DATA FOR THIS EXERCISE →

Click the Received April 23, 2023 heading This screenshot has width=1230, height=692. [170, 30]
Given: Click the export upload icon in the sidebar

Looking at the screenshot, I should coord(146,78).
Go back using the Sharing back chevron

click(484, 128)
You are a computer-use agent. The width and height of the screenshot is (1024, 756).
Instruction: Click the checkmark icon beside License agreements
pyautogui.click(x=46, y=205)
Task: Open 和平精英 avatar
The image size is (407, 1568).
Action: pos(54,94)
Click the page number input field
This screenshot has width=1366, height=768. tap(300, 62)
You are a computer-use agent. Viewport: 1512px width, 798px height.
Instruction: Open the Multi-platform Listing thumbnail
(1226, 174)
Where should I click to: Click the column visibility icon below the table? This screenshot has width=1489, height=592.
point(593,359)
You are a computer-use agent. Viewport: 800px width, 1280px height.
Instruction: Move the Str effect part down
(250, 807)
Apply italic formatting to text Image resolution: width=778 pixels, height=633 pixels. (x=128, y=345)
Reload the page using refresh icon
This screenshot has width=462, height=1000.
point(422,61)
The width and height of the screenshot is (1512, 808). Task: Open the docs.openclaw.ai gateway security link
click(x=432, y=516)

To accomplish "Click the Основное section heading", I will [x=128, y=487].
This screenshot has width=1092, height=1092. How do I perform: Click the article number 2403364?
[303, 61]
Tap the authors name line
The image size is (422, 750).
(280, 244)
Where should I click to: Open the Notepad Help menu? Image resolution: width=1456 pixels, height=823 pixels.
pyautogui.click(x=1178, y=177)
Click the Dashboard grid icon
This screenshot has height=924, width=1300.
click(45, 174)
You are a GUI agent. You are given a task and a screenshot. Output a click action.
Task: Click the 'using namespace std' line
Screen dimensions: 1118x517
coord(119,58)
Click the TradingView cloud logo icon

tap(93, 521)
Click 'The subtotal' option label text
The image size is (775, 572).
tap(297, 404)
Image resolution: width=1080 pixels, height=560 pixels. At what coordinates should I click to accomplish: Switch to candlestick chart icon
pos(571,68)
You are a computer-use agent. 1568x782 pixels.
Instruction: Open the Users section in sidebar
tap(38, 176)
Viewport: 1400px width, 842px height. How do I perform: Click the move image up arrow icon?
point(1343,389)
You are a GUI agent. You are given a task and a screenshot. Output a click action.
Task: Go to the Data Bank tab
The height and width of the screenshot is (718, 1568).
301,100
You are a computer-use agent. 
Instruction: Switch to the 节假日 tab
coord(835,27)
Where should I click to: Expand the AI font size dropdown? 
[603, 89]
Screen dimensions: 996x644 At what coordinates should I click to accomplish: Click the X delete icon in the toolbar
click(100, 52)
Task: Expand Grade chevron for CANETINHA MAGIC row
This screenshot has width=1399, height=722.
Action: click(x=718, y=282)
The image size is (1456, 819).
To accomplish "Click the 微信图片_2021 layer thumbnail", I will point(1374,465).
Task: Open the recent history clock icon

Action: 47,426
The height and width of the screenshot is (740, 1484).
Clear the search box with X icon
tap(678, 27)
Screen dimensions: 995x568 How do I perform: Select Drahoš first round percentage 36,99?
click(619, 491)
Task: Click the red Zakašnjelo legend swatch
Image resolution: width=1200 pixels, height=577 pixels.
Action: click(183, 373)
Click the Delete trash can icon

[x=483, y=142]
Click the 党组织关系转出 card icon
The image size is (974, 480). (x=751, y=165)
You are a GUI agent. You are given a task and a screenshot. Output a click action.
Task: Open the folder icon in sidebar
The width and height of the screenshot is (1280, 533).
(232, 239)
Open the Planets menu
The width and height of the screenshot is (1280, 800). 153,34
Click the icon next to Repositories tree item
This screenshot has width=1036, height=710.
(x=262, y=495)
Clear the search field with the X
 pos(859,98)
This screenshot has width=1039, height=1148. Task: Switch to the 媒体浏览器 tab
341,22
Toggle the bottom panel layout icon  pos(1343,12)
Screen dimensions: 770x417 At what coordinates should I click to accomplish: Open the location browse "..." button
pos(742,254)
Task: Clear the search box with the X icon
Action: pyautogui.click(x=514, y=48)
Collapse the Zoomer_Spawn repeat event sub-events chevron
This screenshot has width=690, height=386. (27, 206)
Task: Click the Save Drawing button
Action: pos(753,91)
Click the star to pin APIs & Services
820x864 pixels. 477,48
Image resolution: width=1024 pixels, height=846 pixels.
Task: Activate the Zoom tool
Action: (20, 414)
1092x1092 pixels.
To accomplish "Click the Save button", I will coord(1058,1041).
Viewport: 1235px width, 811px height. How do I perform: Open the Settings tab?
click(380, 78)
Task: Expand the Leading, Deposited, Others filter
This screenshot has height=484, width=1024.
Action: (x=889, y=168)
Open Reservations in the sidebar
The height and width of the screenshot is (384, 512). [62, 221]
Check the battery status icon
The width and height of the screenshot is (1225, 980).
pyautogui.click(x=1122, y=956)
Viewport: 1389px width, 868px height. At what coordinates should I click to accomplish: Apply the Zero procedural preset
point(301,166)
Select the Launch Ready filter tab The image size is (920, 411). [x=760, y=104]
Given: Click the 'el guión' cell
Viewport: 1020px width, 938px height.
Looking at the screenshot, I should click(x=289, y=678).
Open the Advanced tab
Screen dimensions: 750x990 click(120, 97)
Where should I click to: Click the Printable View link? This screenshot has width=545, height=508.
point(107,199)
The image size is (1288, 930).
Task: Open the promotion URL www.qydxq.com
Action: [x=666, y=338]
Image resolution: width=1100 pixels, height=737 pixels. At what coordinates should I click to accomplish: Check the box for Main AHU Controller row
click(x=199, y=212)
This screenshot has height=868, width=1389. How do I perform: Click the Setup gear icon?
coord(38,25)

YOUR OBJECTIVE → Could you return every line from the entries above in which the string "filter" occurs?

WRITTEN REPLY →
Task: Expand the Leading, Deposited, Others filter
Select the Launch Ready filter tab The image size is (920, 411). [x=760, y=104]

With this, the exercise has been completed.